Stevie Wonder – Innervisions (1973)
En plein état de grâce créatif, Stevie Wonder offre avec Innervisions un album d’une complexité fascinante derrière ses mélodies imparables. Des titres comme Living for the City ou Higher Ground marient engagement social et innovations technologiques (synthétiseurs TONTO). Un pilier de la soul moderne qui n’a rien perdu de sa puissance.
Supertramp – Crime Of The Century (1974)
Le sommet du rock progressif accessible, où le piano électrique Wurlitzer devient une signature reconnaissable entre mille. Entre mélancolie et envolées symphoniques, Crime Of The Century propose des classiques comme School ou Dreamer. La qualité d’enregistrement en fait encore un disque de test privilégié chez les audiophiles.
Patti Smith – Horses (1975)
Le premier souffle du punk new-yorkais porté par une poétesse habitée : Patti Smith. Produit par John Cale, Horses brise les structures classiques du rock pour laisser place à l’improvisation et à la fureur verbale. Une œuvre brute et intellectuelle qui a ouvert la voie à toute une génération de femmes.
Queen – A Night At The Opera (1975)
L’album de toutes les démesures, célèbre pour son opéra-rock miniature Bohemian Rhapsody. Queen y déploie une créativité sans limite, mélangeant hard rock, vaudeville et ballades grandioses avec une précision chirurgicale. A Night At The Opera est l’apogée du talent vocal de Freddie Mercury et de l’orchestration complexe du groupe.
Eagles – Hotel California (1976)
Hotel California symbolise l’hédonisme et la désillusion de l’Amérique des années 70. Avec ses harmonies vocales impeccables et son solo final légendaire, le morceau-titre est devenu un hymne universel. Un projet à la production luxueuse qui définit le son « West Coast » de cette décennie.

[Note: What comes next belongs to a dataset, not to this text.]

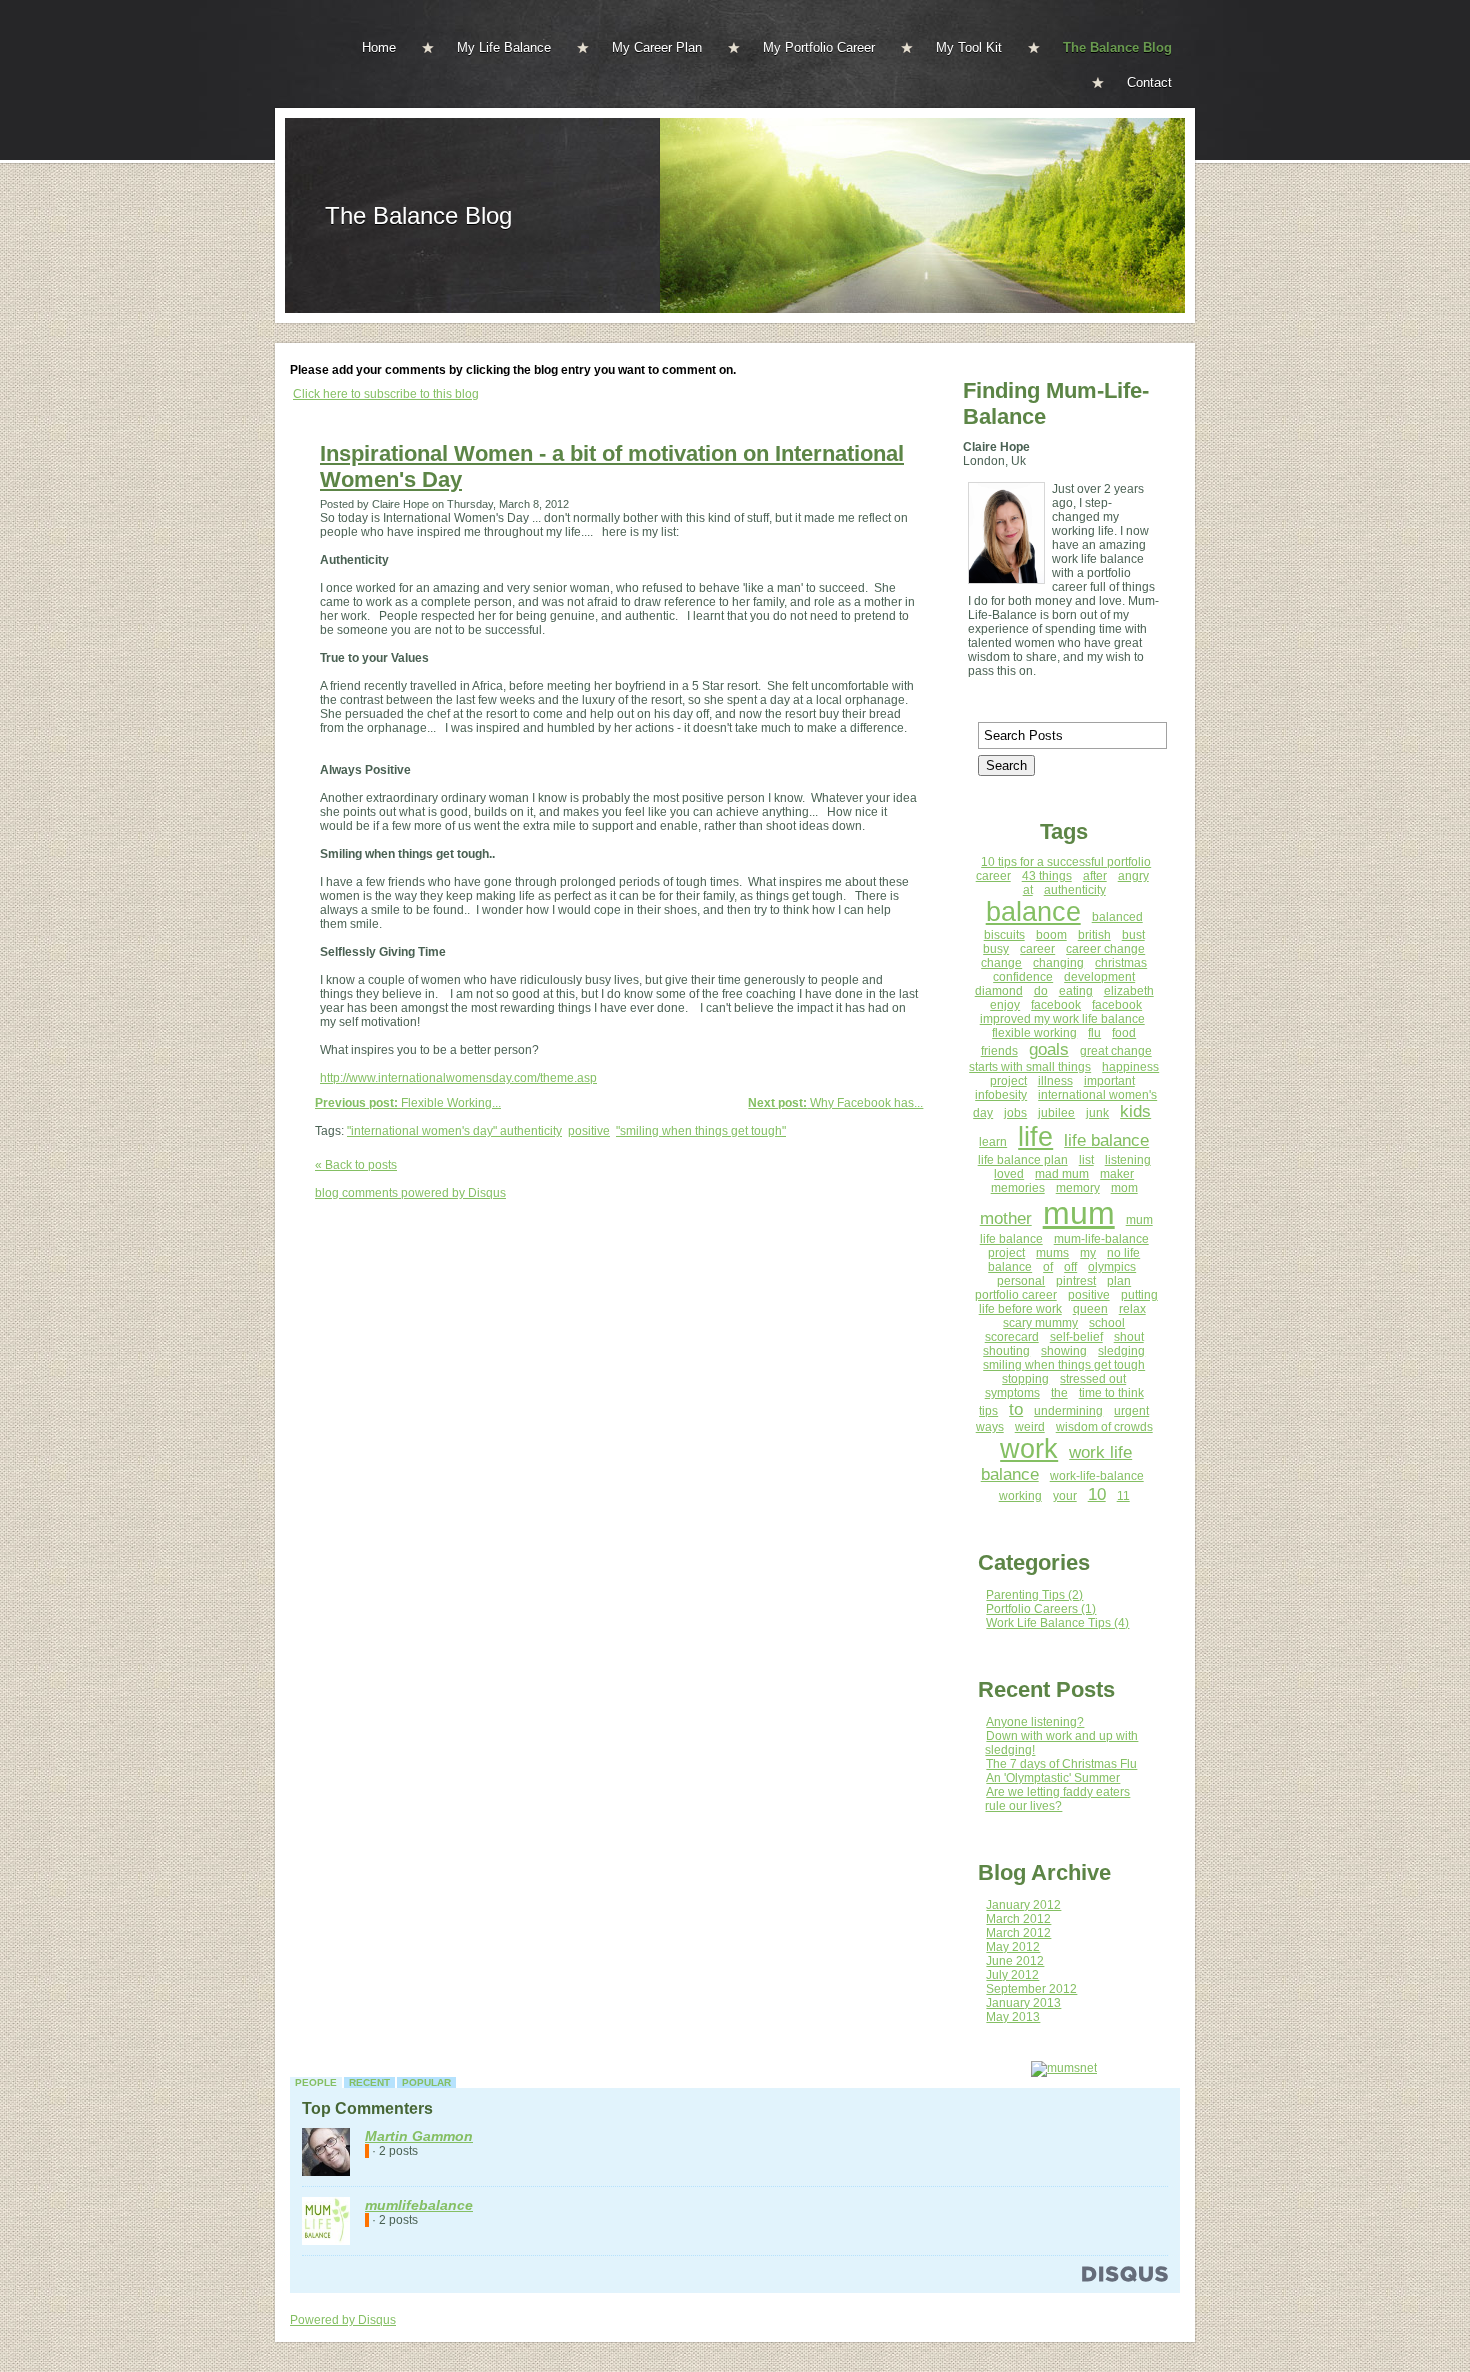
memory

Fleetwood Mac – Rumours (1977)
Né d’un chaos sentimental interne, Rumours incarne le sommet de la pop-rock californienne. Malgré les ruptures au sein du groupe (Fleetwood Mac), l’harmonie vocale reste parfaite et les compositions – Dreams, The Chain – redoutablement efficaces. Un succès planétaire qui n’a pas pris une ride grâce à sa sincérité déconcertante.
Bob Marley & The Wailers – Exodus (1977)
Enregistré à Londres après une tentative d’assassinat, Exodus marque la consécration de Bob Marley & The Wailers. Il mêle des chants de foi et de rébellion à des pistes de soul-reggae plus légères comme Jamming ou Three Little Birds. Le magazine Time l’a sacré meilleur album du XXe siècle, rien que ça.
Sex Pistols – Never Mind The Bollocks, Here’s The Sex Pistols (1977)
Unique opus des Sex Pistols, Never Mind The Bollocks, Here’s The Sex Pistols a provoqué un séisme culturel en Angleterre. Plus qu’une collection de déflagrations, c’est un manifeste de révolte pure, porté par la voix criarde de Johnny Rotten et les riffs de Steve Jones. Radical, provocateur et viscéral : l’acte de naissance officiel du mouvement punk.
AC/DC – Highway To Hell (1979)
L’ultime révérence de Bon Scott, concentré d’adrénaline et de rock ‘n’ roll pur jus. Avec des hymnes comme le titre homonyme, AC/DC atteint une efficacité redoutable grâce à la production de Mutt Lange. Highway To Hell transpire la sueur, l’électricité et l’urgence de vivre.
Michael Jackson – Off The Wall (1979)
Avant Thriller, Michael Jackson signait avec Quincy Jones Off The Wall, une œuvre disco-funk d’une élégance rare. La voix est fluide, les basses percutantes (Don’t Stop ‘Til You Get Enough) et le sens du rythme infaillible : le disque parfait pour clore la décennie sur le dancefloor.
The Clash – London Calling (1979)
Le punk sort de ses gonds et s’ouvre au reggae, au ska et au rockabilly dans ce double album magistral. London Calling est le cri de ralliement d’une jeunesse en crise, mis en lumière par une énergie brute et une écriture de plus en plus sophistiquée. Sa pochette, hommage à Elvis, est aussi culte que les morceaux qu’elle renferme.